Introduction

Breast cancer is the most frequent malignant tumor and a leading cause of cancer mortality among women in North America [1]. As with all cancers, early diagnosis and appropriate therapy can reduce the mortality rate of breast cancer and early detection is one of the most significant predictors of survival.

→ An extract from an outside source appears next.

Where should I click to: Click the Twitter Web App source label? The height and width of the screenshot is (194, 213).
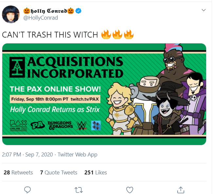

Many studies have demonstrated that cancer sera contain antibodies which react with a unique group of autologous cellular antigens generally known as tumor-associated antigens (TAAs) [24]. The generation of these antibodies is the result of the immune response to the dysregulation of the function of certain cellular proteins or the alternation of the molecular structure of these proteins. Antigenic changes in cancer cells can be recognized by the immune system of patients themselves and to respond by producing autoantibodies. These autoantibodies can be used as reporters identifying aberrant cellular mechanisms in tumorigenesis and also serve as immunodiagnostic markers for cancer detection. Through serological analysis of recombinant complementary DNA (cDNA) expression libraries (SEREX) and proteomic technology, a variety of antigens were identified in recent years. These cellular proteins include mRNA-binding proteins such as p62 [5], Imp1 [6], and Koc [7]; tumor-suppressor protein p53 [8, 9]; cell-cycle nuclear protein cyclin B1 [10]; inhibitor of apoptosis survivin [11]; transcription factor oncoprotein c-myc [12]; and so on. Many investigators have been interested in the use of autoantibodies as serological markers for cancer diagnosis, especially because of the general absence of these autoantibodies in normal individuals and noncancer conditions. Our previous studies observed that if a single TAA was used as target antigen, the sensitivity for cancer immunodiagnosis was usually low, and if a panel of multiple TAAs was used, it can overcome this drawback. The different types of cancer may require different panels of TAAs to achieve the sensitivity and specificity required to make immunodiagnosis a feasible adjunct to tumor diagnosis [1316]. In the current study, we aimed to evaluate whether a panel of six TAAs would enhance autoantibody detection and be a useful approach in breast cancer diagnosis.

Materials and methods

Serum samples and antibodies

In this study, 49 sera from breast cancer, 35 sera from patients with benign breast tumor, and also 38 normal human sera (NHS) were derived from the sera bank in the Cancer Autoimmunity Research Laboratory at the University of Texas, El Paso (UTEP). These sera were originally provided by our clinical collaborators in Mexico. All cancer sera were collected at the time of cancer diagnosis when the patients had not yet received treatment with any chemotherapy or radiotherapy. All normal human sera were collected from adults during annual health examination in people who had no obvious evidence of malignancy. Due to the regulations concerning studies of human subjects, the patients’ names and identification numbers were blinded to investigators. This study was approved by the Institutional Review Board of UTEP and collaborating institutions.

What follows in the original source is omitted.